He was also suffering from chronic nerve pain. To this moment, 16 years later, he still suffers from phantom pains in his invisible leg and pains shooting throughout his shoulder. As far as his dialysis goes, I helped out with that. I gave him one of my kidneys.
Fast forward.>>>>>September 2017
The Caribbean and specifically for me, St. Thomas Virgin Islands got hit with two major hurricanes – Irma & Maria. There’s no electricity, and almost every roof on the island that is still up, is leaking. Such is the case with my parents. My issue? My father is still having major nerve pain, hip pain and is essentially immobile. So who has to clean up all the debris, mop up all the water, draw buckets of water out of our cistern daily, go to find food day to day, get prescriptions filled and be the sole caretaker?
My 72 year old mom.
When I talk with her, at times, she randomly breaks down repeating “It’s just hard. You don’t understand.“
That right there is the true cost of gun violence; the part that you don’t see years later when another experience pops up that would’ve been easier if both people were fully physically healthy.
Our experience of gun violence isn’t close to the disastrous outcomes that I’ve read about for other family’s, but it’s ours.
And I promised myself to find a way to help young kids understand themselves better and make better decisions. My journey took me about 16 years of academic studying and experiential learning. What I’ve come up with to help young kids learn self-awareness and their own power of personal development is a model I call The Core FOUR. I’ve found it to be easy to remember and extremely easy to teach.
This is more than a business to me. This story is my why. It’s not about money for me, or fame; it’s about my form of vengeance. This is not a business plan, it’s a building plan.

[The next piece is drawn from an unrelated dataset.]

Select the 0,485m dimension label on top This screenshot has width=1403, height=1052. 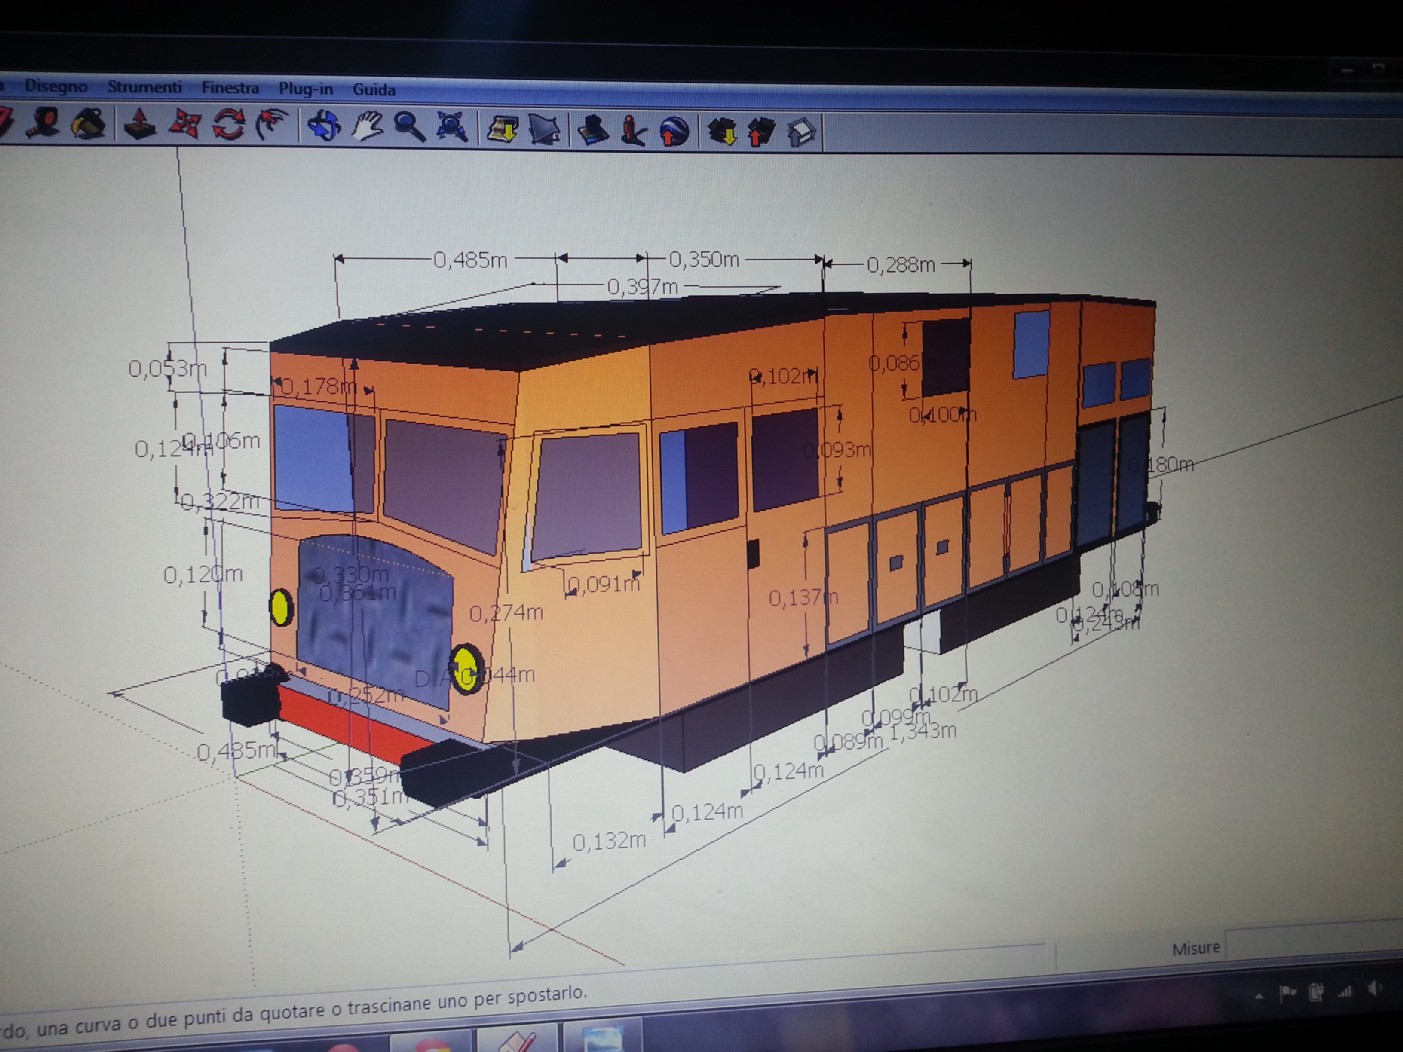point(470,260)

My mission is to impact the institution that impacts our communities most – sports.
How much do I believe that learning this model could help a kid develop stronger mentally? I STAKE MY LIFE ON IT.
I would stand in front of that gun that was pointing at my father. And if that kid had access to The Core FOUR from a young age and was still able to pull that trigger, then at least I died daring to help humanity greatly, and my father gets to help my mom through the hard times right now. That’s where I’m at with it.